== Segment start ==

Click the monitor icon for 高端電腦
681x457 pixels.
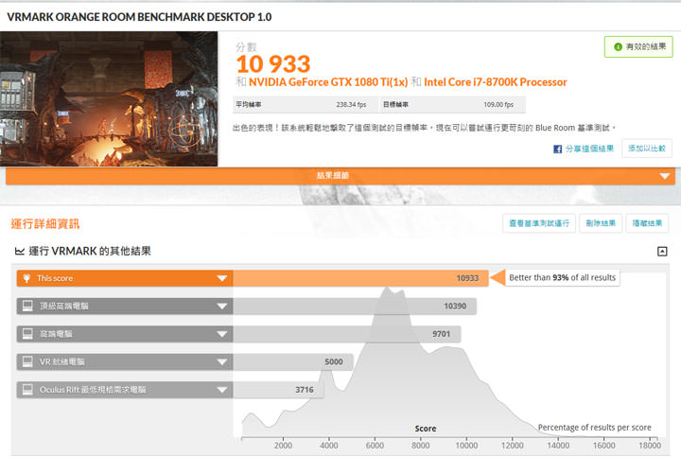(x=26, y=334)
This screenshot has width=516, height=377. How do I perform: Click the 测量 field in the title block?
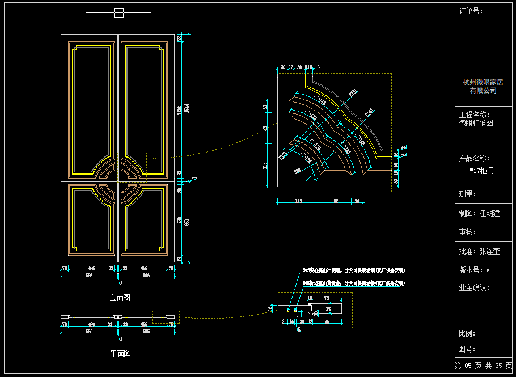coord(467,194)
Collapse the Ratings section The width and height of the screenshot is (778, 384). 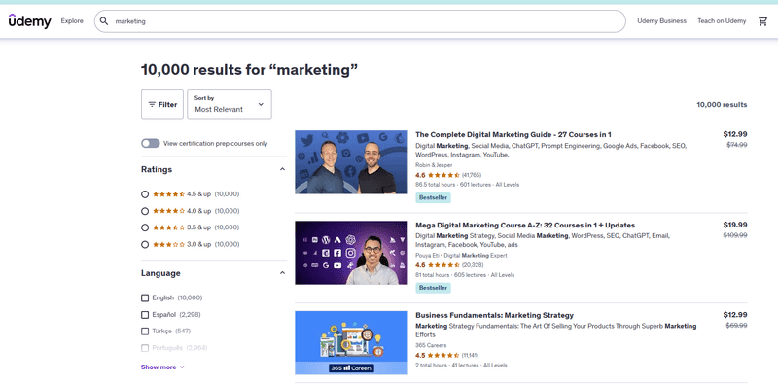click(x=282, y=169)
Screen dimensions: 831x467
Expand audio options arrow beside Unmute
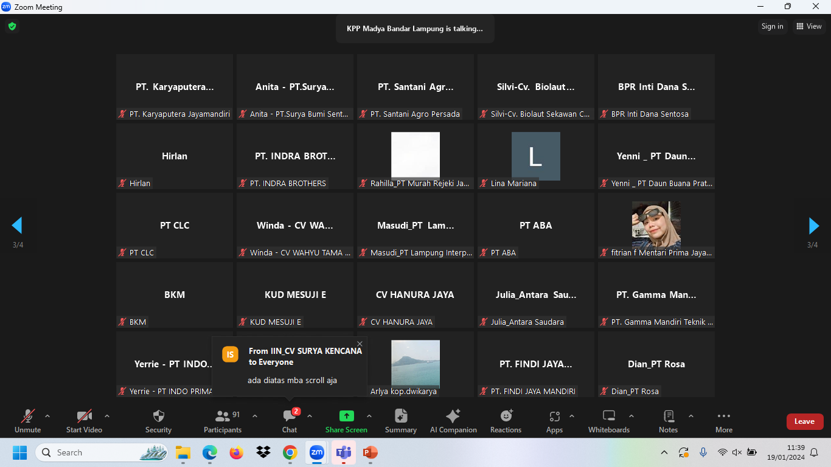pos(47,417)
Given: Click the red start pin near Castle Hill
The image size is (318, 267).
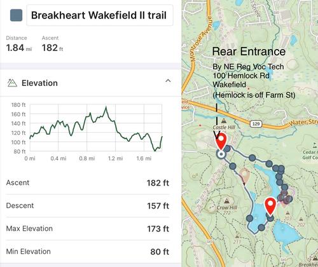Looking at the screenshot, I should (x=221, y=142).
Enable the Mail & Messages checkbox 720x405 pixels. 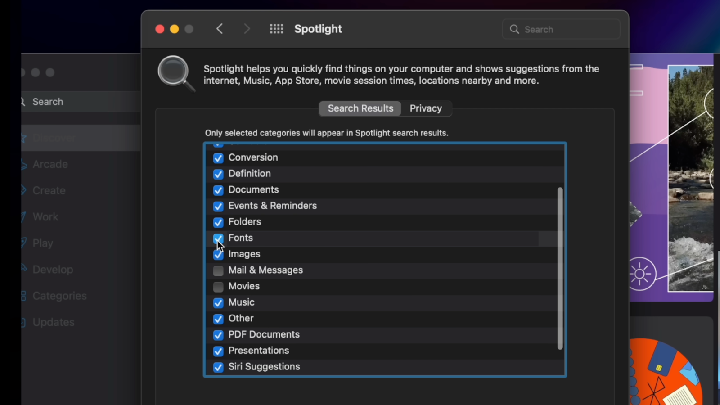(218, 270)
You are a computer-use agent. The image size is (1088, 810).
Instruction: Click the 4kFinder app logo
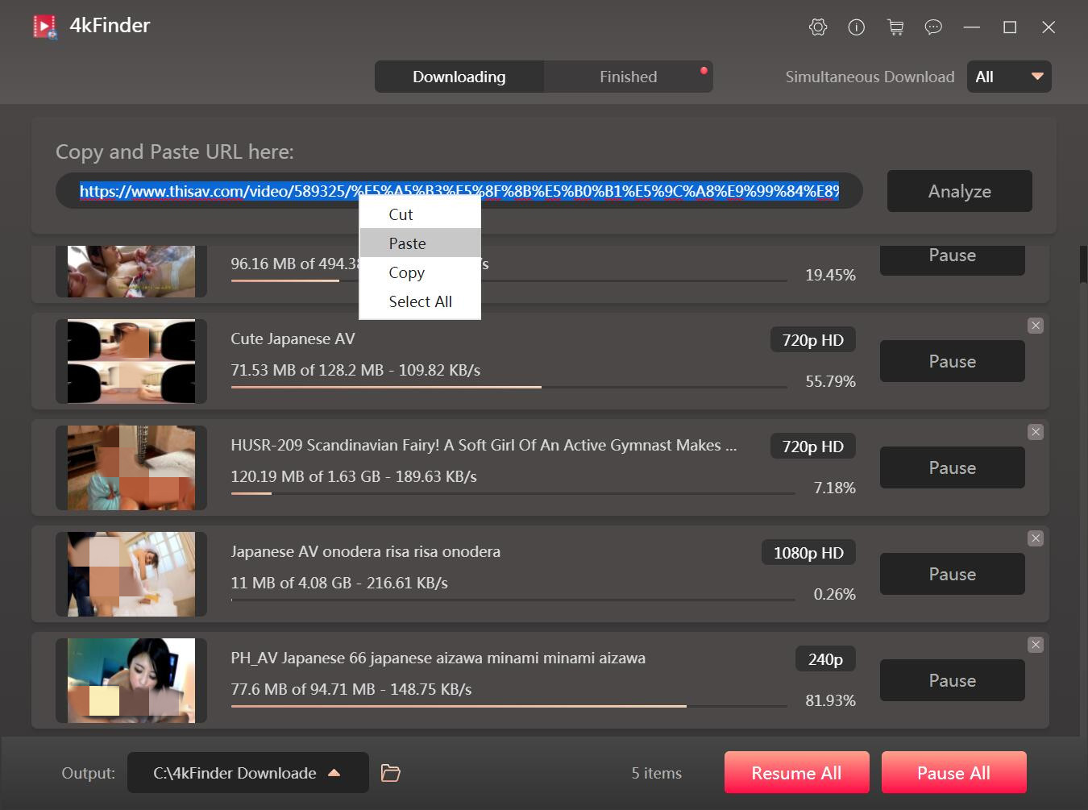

== Segment end ==

About this exercise: Only the lines from the one that holds "You are a computer-use" through the end of the records above should be printed again, exactly as they are. Leave out the pictures.

Answer space:
You are a computer-use agent. The image size is (1088, 810).
Instruction: Click the 4kFinder app logo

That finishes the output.